22 Août 2017 , Rédigé par Laurent Boscher Publié dans #1. SUJETS CORRIGES

Sujet 25. Composition : « Gouverner la France depuis 1946. Etat, gouvernement et administration »
INTRODUCTION

Présentation. Gouverner un pays, en l’occurrence la France depuis 1946, suppose la réunion de trois institutions distinctes, quoique liées entre elles : d’abord, un Etat, défini comme l’autorité à laquelle est soumise la population résidant sur un territoire donné ; ensuite, son gouvernement, constitué du personnel politique élu pour prendre les décisions conformes aux choix de la majorité des citoyens ; en dernier lieu, son administration, composée du personnel administratif nommé pour préparer et exécuter les décisions prises par le personnel politique en charge de la direction de l’Etat. Cet Etat, dirigé par un gouvernement et une administration, peut être conçu selon un modèle interventionniste (Etat acteur) ou libéral (Etat arbitre).

Problématique. Comment, en France, le rôle de l’Etat a-t-il évolué depuis 1946 ? Le gouvernement et l’administration de la France s’inscrit-il dans la permanence (héritages) ou dans la rupture (évolutions) ?

Plan. En fait, le gouvernement et l’administration de la France par l’Etat a connu trois périodes : la première, comprise entre 1946 et 1958, correspond à celle de l’Etat-providence, au cours de laquelle est instauré un Etat interventionniste sous la IVe République ; la seconde, comprise entre 1958 et 1974, correspond à celle de l’Etat gaullien, au cours de laquelle le rôle de l’Etat est renforcé ; la troisième, comprise entre 1974 et nos jours, correspond à celle de l’Etat libéral, au cours de laquelle l’omnipotence du rôle de l’Etat est remise en cause.

 

DEVELOPPEMENTS

[I] Entre 1946 et 1958, sous la IVe République, est instauré un Etat interventionniste, appelé aussi Etat-providence. En 1945, en effet, après la Seconde Guerre mondiale, du fait de la grande vulnérabilité de la France et des Français affaiblis par six années de conflit, le choix est fait d’instaurer un Etat dirigiste. Le but est de permettre à l’Etat de jouer un rôle d’acteur plutôt que de spectateur dans la reconstruction du pays et la relance de l’économie. Dans cette perspective, un régime parlementaire est mis en place, une haute fonction publique est formée sur de nouvelles bases, tandis que l’Etat lui-même reçoit des missions élargies.

[A] En 1946, l’Etat, via sa Constitution du 27 octobre, adopte un régime parlementaire. Un régime parlementaire désigne un régime politique à l’intérieur duquel le pouvoir législatif l’emporte sur le pouvoir exécutif.
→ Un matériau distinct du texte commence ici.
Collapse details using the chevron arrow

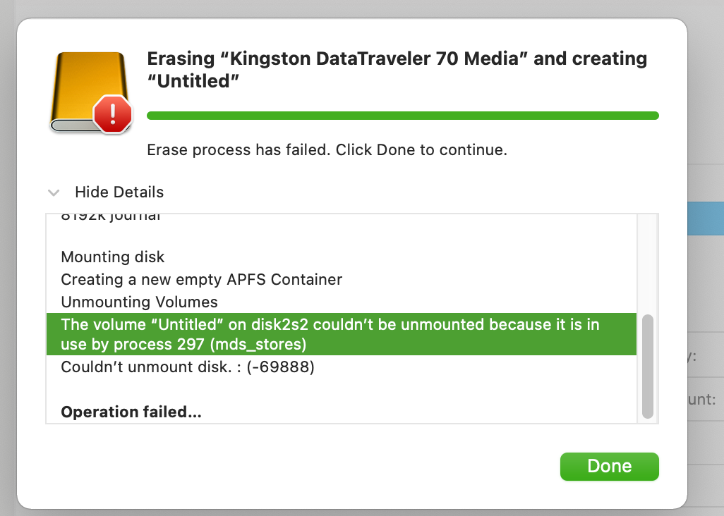(53, 192)
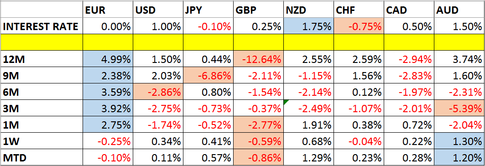
Task: Select the CAD column header
Action: tap(397, 10)
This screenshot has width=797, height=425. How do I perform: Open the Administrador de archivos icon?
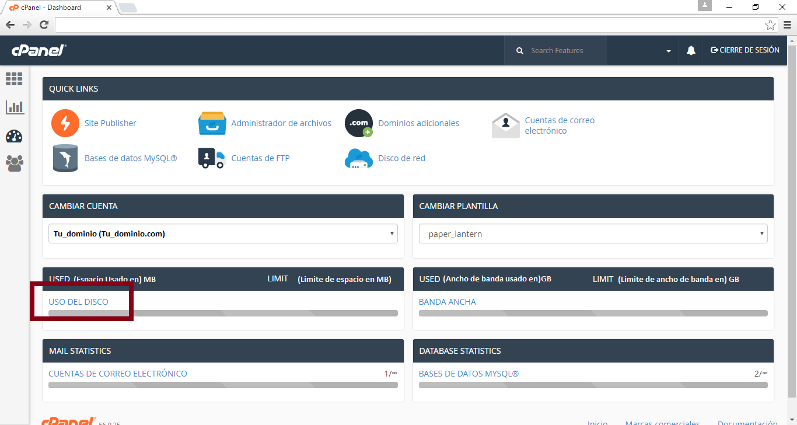(212, 123)
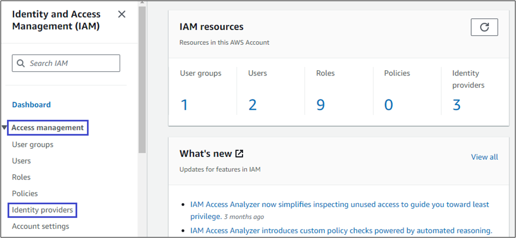Click the magnifier icon in search box
516x238 pixels.
coord(21,63)
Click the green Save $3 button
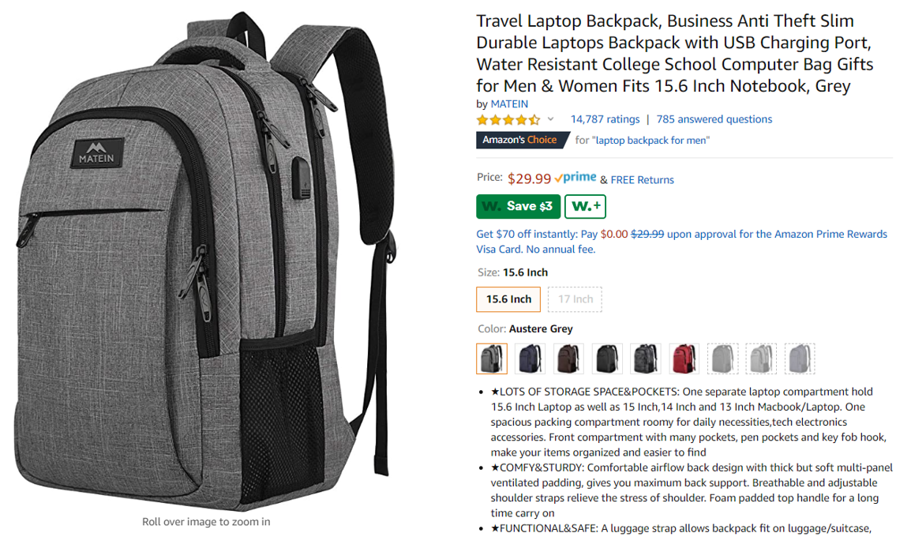Image resolution: width=911 pixels, height=548 pixels. coord(518,206)
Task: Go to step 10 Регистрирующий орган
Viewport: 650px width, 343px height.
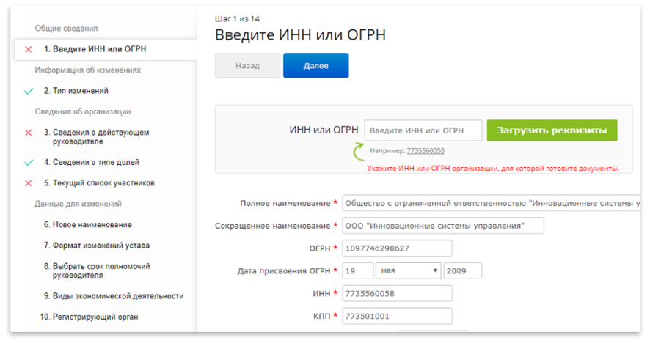Action: tap(90, 317)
Sous la IVe République, les deux présidents qui se succèdent, Vincent Auriol (1947-1954) et René Coty (1954-1958), élus pour 7 ans par les deux Chambres, ont moins de pouvoir que les parlementaires de l’Assemblée nationale (élus au scrutin proportionnel) et du Conseil de la République (autre nom du Sénat). La IVe République, de fait, est un régime instable. Le pouvoir suprême, en effet, au lieu d’être confié entre les mains d’un seul homme (régime présidentiel), choisi parmi un petit nombre de partis politiques (scrutin majoritaire), est partagé entre 619 députés (régime parlementaire), originaires d’une multitude de partis (scrutin proportionnel), qui s’arrangent entre eux pour former le gouvernement et nommer le président du Conseil. Résultat : entre 1946 et 1958, pas moins de 21 gouvernements se succèdent. C’est cette instabilité ministérielle chronique, source d’inefficacité, qui précipite la mort de la IVe République. Son incapacité à trouver une issue à la guerre d’Algérie, commencée en 1954, lui coûte la vie après la « crise du 13 mai ».

[B] En 1946, la IVe République donne également naissance à une haute fonction publique formée sur de nouvelles bases. En 1945, en effet, après la Seconde Guerre mondiale, dans le but d’améliorer le fonctionnement de l’Etat, mais aussi dans celui d’élargir le recrutement sociologique de la fonction publique, alors réservé aux élites sociales, le GPRF, ancêtre de la IVe République, crée les Instituts d’études politiques (IEP) et l’Ecole nationale d’administration (ENA) : les premiers (IEP), dans l’esprit des concepteurs de la réforme, dont Michel Debré, politiquement proche du général de Gaulle, devant mener les plus brillants vers la seconde (ENA), afin que les meilleurs étudiants entrent au service de l’Etat une fois leurs études achevées. Dans la pratique, un nombre croissant d’énarques, après avoir exercé au titre de hauts fonctionnaires dans l’un des grands corps de l’Etat (Conseil d’Etat, Cour des comptes, Inspection générale des Finances, Corps préfectoral, Corps diplomatique), quittent leur administration d’origine pour se lancer dans une carrière politique : souvent, d’abord, au titre de collaborateur d’un cabinet ministériel ; parfois, ensuite, au titre d’élu local, voire pour les plus ambitieux à celui de ministre, chef du gouvernement et même chef de l’Etat.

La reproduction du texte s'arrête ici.